Task to complete: Copy the listing below in full, exactly.

Information provided:
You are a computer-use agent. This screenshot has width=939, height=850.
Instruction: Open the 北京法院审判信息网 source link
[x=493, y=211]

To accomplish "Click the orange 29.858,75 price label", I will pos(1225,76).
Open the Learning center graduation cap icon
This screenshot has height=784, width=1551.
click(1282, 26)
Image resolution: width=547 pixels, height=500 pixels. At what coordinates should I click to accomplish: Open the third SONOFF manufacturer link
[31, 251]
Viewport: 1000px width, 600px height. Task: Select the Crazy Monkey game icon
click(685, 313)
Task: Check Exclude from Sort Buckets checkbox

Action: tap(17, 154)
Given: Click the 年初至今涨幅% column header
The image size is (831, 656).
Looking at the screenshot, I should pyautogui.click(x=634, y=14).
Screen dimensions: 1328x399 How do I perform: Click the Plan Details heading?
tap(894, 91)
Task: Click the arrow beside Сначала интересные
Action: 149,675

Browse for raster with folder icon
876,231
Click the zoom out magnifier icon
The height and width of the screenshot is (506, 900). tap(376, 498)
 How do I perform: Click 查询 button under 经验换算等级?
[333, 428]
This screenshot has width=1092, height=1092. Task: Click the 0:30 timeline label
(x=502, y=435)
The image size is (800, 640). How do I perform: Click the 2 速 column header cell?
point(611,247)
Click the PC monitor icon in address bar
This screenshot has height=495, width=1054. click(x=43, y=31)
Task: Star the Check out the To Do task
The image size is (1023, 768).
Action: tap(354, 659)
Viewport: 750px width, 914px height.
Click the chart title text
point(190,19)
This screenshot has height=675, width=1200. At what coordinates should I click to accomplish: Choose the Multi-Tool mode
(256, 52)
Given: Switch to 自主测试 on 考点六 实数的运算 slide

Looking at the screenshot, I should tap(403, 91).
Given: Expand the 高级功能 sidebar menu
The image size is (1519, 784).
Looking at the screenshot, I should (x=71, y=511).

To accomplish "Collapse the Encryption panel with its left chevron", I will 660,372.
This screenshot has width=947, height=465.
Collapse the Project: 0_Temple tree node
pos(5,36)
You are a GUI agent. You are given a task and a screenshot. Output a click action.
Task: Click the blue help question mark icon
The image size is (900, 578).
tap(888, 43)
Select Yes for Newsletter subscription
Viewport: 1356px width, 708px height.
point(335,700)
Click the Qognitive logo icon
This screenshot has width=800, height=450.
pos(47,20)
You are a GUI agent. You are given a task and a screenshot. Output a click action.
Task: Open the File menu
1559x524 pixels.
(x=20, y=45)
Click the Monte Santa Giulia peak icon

Solution:
You are a computer-use agent. This screenshot has width=939, height=850.
Instruction: Open the 北京法院审判信息网 source link
[x=493, y=211]

To accomplish "Click the orange 29.858,75 price label", I will pos(1225,76).
Open the Learning center graduation cap icon
This screenshot has height=784, width=1551.
click(1282, 26)
Image resolution: width=547 pixels, height=500 pixels. At what coordinates should I click to accomplish: Open the third SONOFF manufacturer link
[31, 251]
Viewport: 1000px width, 600px height. Task: Select the Crazy Monkey game icon
click(685, 313)
Task: Check Exclude from Sort Buckets checkbox

Action: tap(17, 154)
Given: Click the 年初至今涨幅% column header
The image size is (831, 656).
Looking at the screenshot, I should pyautogui.click(x=634, y=14).
Screen dimensions: 1328x399 How do I perform: Click the Plan Details heading?
tap(894, 91)
Task: Click the arrow beside Сначала интересные
Action: 149,675

Browse for raster with folder icon
876,231
Click the zoom out magnifier icon
The height and width of the screenshot is (506, 900). tap(376, 498)
 How do I perform: Click 查询 button under 经验换算等级?
[333, 428]
This screenshot has width=1092, height=1092. Task: Click the 0:30 timeline label
(x=502, y=435)
The image size is (800, 640). How do I perform: Click the 2 速 column header cell?
point(611,247)
Click the PC monitor icon in address bar
This screenshot has height=495, width=1054. click(x=43, y=31)
Task: Star the Check out the To Do task
The image size is (1023, 768).
Action: tap(354, 659)
Viewport: 750px width, 914px height.
Click the chart title text
point(190,19)
This screenshot has height=675, width=1200. At what coordinates should I click to accomplish: Choose the Multi-Tool mode
(256, 52)
Given: Switch to 自主测试 on 考点六 实数的运算 slide

Looking at the screenshot, I should tap(403, 91).
Given: Expand the 高级功能 sidebar menu
The image size is (1519, 784).
Looking at the screenshot, I should (x=71, y=511).

To accomplish "Collapse the Encryption panel with its left chevron", I will 660,372.
This screenshot has width=947, height=465.
Collapse the Project: 0_Temple tree node
pos(5,36)
You are a GUI agent. You are given a task and a screenshot. Output a click action.
Task: Click the blue help question mark icon
The image size is (900, 578).
tap(888, 43)
Select Yes for Newsletter subscription
Viewport: 1356px width, 708px height.
point(335,700)
Click the Qognitive logo icon
This screenshot has width=800, height=450.
pos(47,20)
You are a GUI agent. You are given a task and a screenshot. Output a click action.
Task: Open the File menu
1559x524 pixels.
(x=20, y=45)
Click the Monte Santa Giulia peak icon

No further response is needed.